Chen Zhen, Yin Jiaxin, Feng Zhongqi, Zhang Yanlai, Liang Li, Wang Xiaojun, Wang Kai, Tang Ni
Department of Infectious Diseases, Key Laboratory of Molecular Biology for Infectious Diseases (Ministry of Education), Institute for Viral Hepatitis, the Second Affiliated Hospital, Chongqing Medical University, Chongqing, China.
Institute of Hepatobiliary Surgery, Southwest Hospital, Third Military Medical University (Army Medical University), Chongqing, China.
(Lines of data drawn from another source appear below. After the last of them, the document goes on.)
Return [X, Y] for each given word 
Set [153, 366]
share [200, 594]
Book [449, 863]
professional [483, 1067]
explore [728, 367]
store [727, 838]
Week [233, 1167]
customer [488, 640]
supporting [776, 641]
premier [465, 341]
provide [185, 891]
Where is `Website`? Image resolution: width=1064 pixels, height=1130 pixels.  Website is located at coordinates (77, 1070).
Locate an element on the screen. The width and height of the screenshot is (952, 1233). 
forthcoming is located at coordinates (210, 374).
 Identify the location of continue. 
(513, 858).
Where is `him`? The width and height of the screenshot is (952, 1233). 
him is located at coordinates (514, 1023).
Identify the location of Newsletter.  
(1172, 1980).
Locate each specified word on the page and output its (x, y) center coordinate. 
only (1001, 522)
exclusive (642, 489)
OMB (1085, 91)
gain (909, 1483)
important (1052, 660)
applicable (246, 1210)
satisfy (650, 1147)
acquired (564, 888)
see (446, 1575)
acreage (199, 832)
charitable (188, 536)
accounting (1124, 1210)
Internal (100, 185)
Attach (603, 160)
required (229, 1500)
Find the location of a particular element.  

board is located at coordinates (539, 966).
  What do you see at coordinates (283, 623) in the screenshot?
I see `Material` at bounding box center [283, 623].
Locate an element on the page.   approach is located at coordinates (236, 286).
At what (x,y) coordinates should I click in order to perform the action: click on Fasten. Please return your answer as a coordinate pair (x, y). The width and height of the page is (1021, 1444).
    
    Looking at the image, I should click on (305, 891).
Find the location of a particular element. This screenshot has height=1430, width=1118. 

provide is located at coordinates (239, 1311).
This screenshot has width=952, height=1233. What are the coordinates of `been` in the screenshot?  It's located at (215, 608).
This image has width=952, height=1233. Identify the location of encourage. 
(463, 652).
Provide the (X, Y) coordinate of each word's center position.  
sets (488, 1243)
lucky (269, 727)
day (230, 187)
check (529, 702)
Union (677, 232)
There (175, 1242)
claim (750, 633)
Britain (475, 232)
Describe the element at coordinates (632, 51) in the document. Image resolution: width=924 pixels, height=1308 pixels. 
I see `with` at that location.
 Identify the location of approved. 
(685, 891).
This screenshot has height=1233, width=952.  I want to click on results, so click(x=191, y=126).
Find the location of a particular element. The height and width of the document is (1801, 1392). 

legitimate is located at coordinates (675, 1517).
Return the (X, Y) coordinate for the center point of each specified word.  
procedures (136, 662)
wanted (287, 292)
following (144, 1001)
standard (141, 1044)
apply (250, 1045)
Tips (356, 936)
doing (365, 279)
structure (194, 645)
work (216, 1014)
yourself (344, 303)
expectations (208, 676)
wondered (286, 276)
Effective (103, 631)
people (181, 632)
Cell Death Dis. 2025 Jul 12;16(1):518. doi: 10.1038/s41419-025-07844-1.
The m6A methyltransferase METTL3 is a key regulator of RNA m6A modification, which plays a critical role in cancer development. Despite the significance of METTL3 in hepatocellular carcinoma (HCC), its post-translational modifications and their functional implications in HCC remain poorly understood. The present study reveals that METTL3 undergoes O-GlcNAcylation, which enhances its stability and promotes HCC progression. Specific O-GlcNAcylation sites (T186/S192/S193) in METTL3 are identified. O-GlcNAc modification reduces METTL3 ubiquitination, thereby increasing protein stability, and enhances its interaction with WTAP, thereby sustaining m6A levels in hepatoma cells. Notably, METTL3 O-GlcNAcylation upregulates the expression of minichromosome maintenance protein 10 (MCM10) by stabilizing its mRNA via an m6A-IGF2BP3-dependent manner. Targeting METTL3 O-GlcNAcylation with designed peptides effectively inhibits HCC growth both in vitro and in vivo. Collectively, our findings provide insights into the regulatory role of O-GlcNAcylation in modulating the m6A epitranscriptome and suggest the potential therapeutic relevance of targeting METTL3 O-GlcNAcylation in HCC.
m6A甲基转移酶METTL3是RNA m6A修饰的关键调节因子,在癌症发展中起关键作用。尽管METTL3在肝细胞癌(HCC)中具有重要意义,但其翻译后修饰及其在HCC中的功能意义仍知之甚少。本研究揭示METTL3发生O-GlcNAc糖基化修饰,这增强了其稳定性并促进HCC进展。确定了METTL3中特定的O-GlcNAc糖基化位点(T186/S192/S193)。O-GlcNAc修饰减少了METTL3的泛素化,从而提高了蛋白质稳定性,并增强了其与WTAP的相互作用,从而维持肝癌细胞中的m6A水平。值得注意的是,METTL3的O-GlcNAc糖基化修饰通过m6A-IGF2BP3依赖性方式稳定微小染色体维持蛋白10(MCM10)的mRNA,从而上调其表达。用设计的肽靶向METTL3的O-GlcNAc糖基化修饰可有效抑制体外和体内HCC的生长。总的来说,我们的研究结果为O-GlcNAc糖基化修饰在调节m6A表观转录组中的调控作用提供了见解,并表明靶向METTL3的O-GlcNAc糖基化修饰在HCC中的潜在治疗意义。